Erbil—After a period of frostiness, Iraq’s Kurdistan Regional Government (KRG) and Turkey seem intent on mending the ties, as each of the parties show signs of needing the other.

But the Kurds appear more cautious this time around, leery of moving too close to Ankara lest they alienate the new Iraqi government in Baghdad with which they signed a breakthrough oil deal Tuesday.

The agreement, which will give Baghdad greater control over oil produced in Kurdistan and Kurdish-occupied Kirkuk in exchange for the KRG’s receipt of a bigger share of the central government’s budget, may signal an effort to reduce Erbil’s heavy reliance on Turkey.

The warmth between Iraqi Kurds and Turkey was a rather strange affair to begin with. It emerged unexpectedly and evolved dramatically since the 2003 US invasion of Iraq.

Whereas Turkey is a major player in the Middle East and Eurasia regions, Iraqi Kurdistan is not even an independent state. The imbalance of power between the two parties made their development of a “strategic” relationship particularly remarkable.

Given the deep historical animosity in Ankara towards all things Kurdish, the change of heart on its leaders’ part also seemed almost miraculous, even if highly lucrative to Turkish construction companies in particular.

But those ties suffered a major blow in August when the forces of the Islamic State (ISIS or IS) marched toward Kurdish-held territories in Iraq.

With IS threatening Kurdistan’s capital city, Erbil, Turkey did little to assist the Kurds. Many in Kurdistan and beyond were baffled; it was a case of “a friend in need is a friend indeed” gone wrong.

The overwhelming sense in Erbil was that Turkey had abandoned Iraqi Kurds in the middle of a life-and-death crisis. KRG President Masoud Barzani, Ankara’s closest ally, felt moved to publicly thank Iran, Turkey’s regional rival, for rushing arms and other supplies to Kurdish peshmerga fighters in their hour of need.

In their efforts to simultaneously develop an understanding and save face, some senior KRG officials defended Ankara, insisting that its hands were tied by the fact that more than 40 staff members in its consulate in the Iraqi city of Mosul, including the consul, had been taken hostage by IS. Other officials were more critical, slamming Ankara for not having acted decisively in KRG’s support.

The that the country was experiencing elections where the ambitious then-Prime Minister Recep Tayyip Erdogan was running for the newly enhanced office of president was also invoked as a reason for his reluctance to enter into war with such a ruthless group.

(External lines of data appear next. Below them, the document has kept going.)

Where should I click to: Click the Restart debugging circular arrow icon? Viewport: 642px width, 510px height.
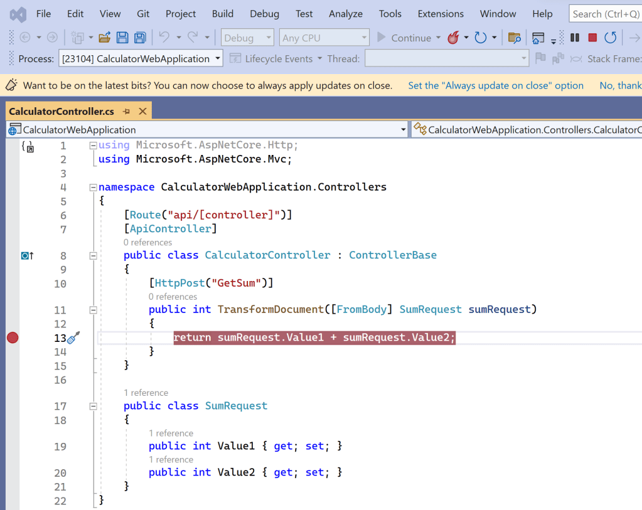point(610,38)
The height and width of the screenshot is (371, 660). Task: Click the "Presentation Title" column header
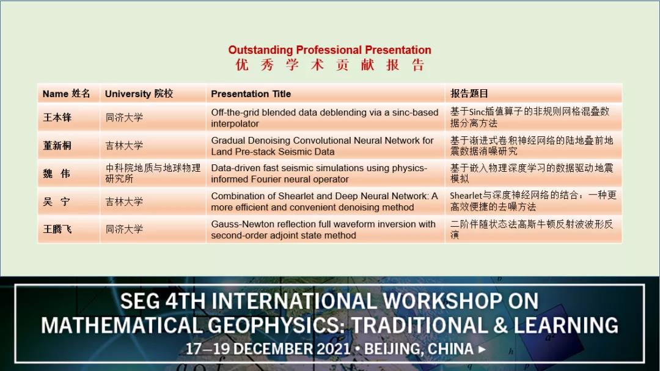point(251,94)
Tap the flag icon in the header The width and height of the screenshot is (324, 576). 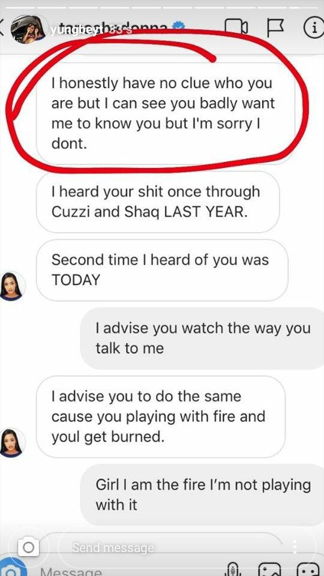tap(275, 28)
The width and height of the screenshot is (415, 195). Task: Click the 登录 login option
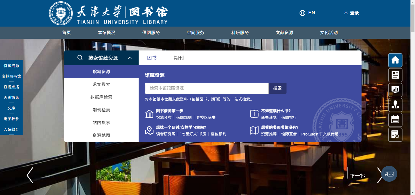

It also appeared to observers here that Erdogan did not want to do anything that could strengthen his archenemy, Syrian President Bashar al-Assad, even if that meant effectively siding with the Sunni jihadists.

But last month’s visit to Iraq by Turkish Prime Minister Ahmet Davutoglu appears to have helped repair the relationship with the Kurds in the north. Davutoglu turned on his personal charm to reassure his hosts, even visiting a mountainous area where Turkish special forces are now training members of the Kurdish peshmerga.

The question of how long it takes for the relationship to bounce back to the point where it was six months ago is anyone’s guess.

It’s clear, however, that despite the recent slide in relations, both sides need each other.

As a land-locked territory, Kurds will be looking for an alternative that they can use to counter pressure from the central Iraqi government.

Focused on laying the foundation for a high degree of economic and political autonomy—if not independence—from Baghdad, the Kurds’ strategic ambition is to be able to control and ideally sell their oil and gas to international clients. And geography also dictates that the most obvious and economically efficient route runs through Turkey, with or without Baghdad’s blessing.

As for Ankara, Iraqi Kurdistan is now its only friend in an otherwise hostile region.

Once upon a time, not long ago, politicians in Ankara boasted of the success of their “zero-problems-with-neighbors” policy that had reshuffled regional politics and turned some of Turkey’s long-standing foes in the region, including Syria, into friends. But that era is now gone.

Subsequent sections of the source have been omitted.